17 The evidence given by Mr Reznikov in his affidavit is to the effect that the models, which were actually installed, were ordered as a result of a telephone call he had with Mrs Ilhan in May 2006. He denies any conversations with Mr Ilhan. However, it is clear that Mr Ilhan did have dealings with representatives, or at least a representative, of the defendant in about October 2005. On 1 November 2005 Mr Reznikov sent an email attaching what he called "quote as requested." He sent this email to Mrs Ilhan, the reason for that being that she had an email address and she provided the quote to her husband. The quote is in the name of Mr Reznikov, although it is not suggested that he prepared it personally. It was addressed to Mrs Ilhan and said:

"Thank you for the opportunity to quote for your air conditioning needs.

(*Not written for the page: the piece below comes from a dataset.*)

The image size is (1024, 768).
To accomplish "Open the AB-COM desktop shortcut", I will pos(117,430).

To supply and install a 3.5 HP Mitsubishi reverse cycle air conditioner, $3,295 for the upstairs area.

To supply and install a 2.5 HP reverse cycle split system LG, $1,895 downstairs.

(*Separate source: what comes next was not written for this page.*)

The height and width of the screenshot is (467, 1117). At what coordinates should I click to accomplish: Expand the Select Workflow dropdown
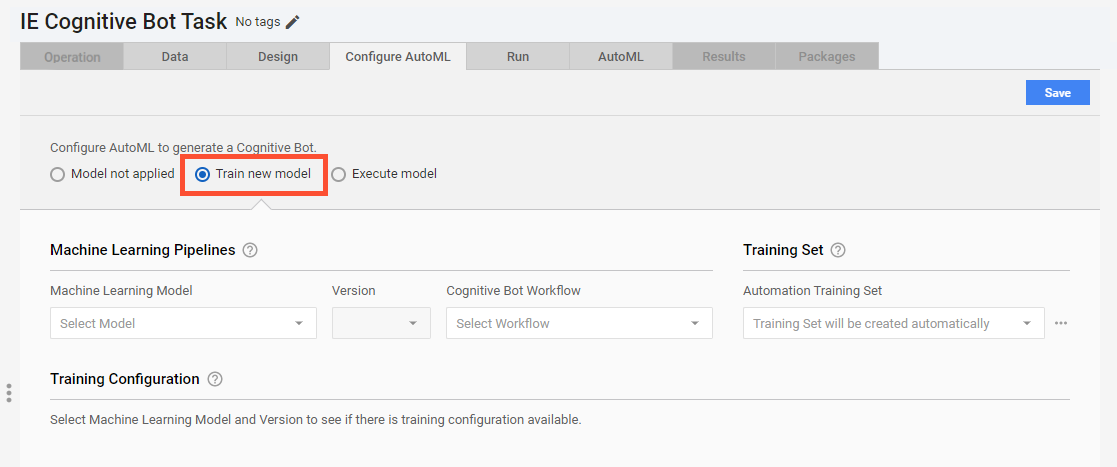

Please do not hesitate to contact me on ... for any further inquiries. Joyce Mayne, Thanks."

18 Mr Reznikov gave evidence that he was unaware of the existence of this document until his attention was drawn to it by his solicitor in the course of preparing for these proceedings. He said that it did not indicate that a representative had attended at the plaintiffs' house, but rather was consistent with a quote having been provided on particular models over the telephone, or as confirming a quote which would have been asked for over the telephone. However, the quote indicated that the author of the document was aware that the plaintiffs' house had both upstairs and downstairs areas. It was submitted as a quote which would address the plaintiffs' air-conditioning needs. It is corroborative of Mr Ilhan's evidence. There was no real challenge in cross-examination to Mr Ilhan's credit. I accept his evidence as to the visit made by the representative from the defendant in October 2005 and I accept his evidence as to the statements made by that representative at the time of the visit.

19 The plaintiffs did not accept the quote provided on 1 November 2005. The air-conditioning units which they purchased more than six months later were not a 3.5 HP Mitsubishi model or a 2.5 HP LG model. They were Toshiba models of lower horse power.

20 Mr Ilhan deposed that he spoke to Mr Reznikov by phone about 17 May 2006 and that in that conversation, Mr Reznikov recommended a Toshiba 901 model. Mr Ilhan deposed that he asked whether that would be good enough because the Joyce Mayne representative had previously said that the plaintiffs needed a 3.5 HP air-conditioning unit to heat the living area upstairs and a 2.5 or 3 HP unit downstairs which would assist in the heating of the main room upstairs. He said that Mr Reznikov guaranteed that the models would "heat the rooms up." He agreed to proceed and agreed on a price of $6,400 for the two models, including installation. He paid by credit card over the phone in full at that time. According to the plaintiffs, his wife was unhappy that he should have done so and the next day she telephoned Mr Reznikov. She says that she expressed concern about how two Toshiba 901 units would adequately heat the rooms and she deposed that she said to Mr Reznikov:

"I'm concerned about how adequately they will heat the rooms and also where they will be located. The house is very open-plan with lots of windows and tiled floors."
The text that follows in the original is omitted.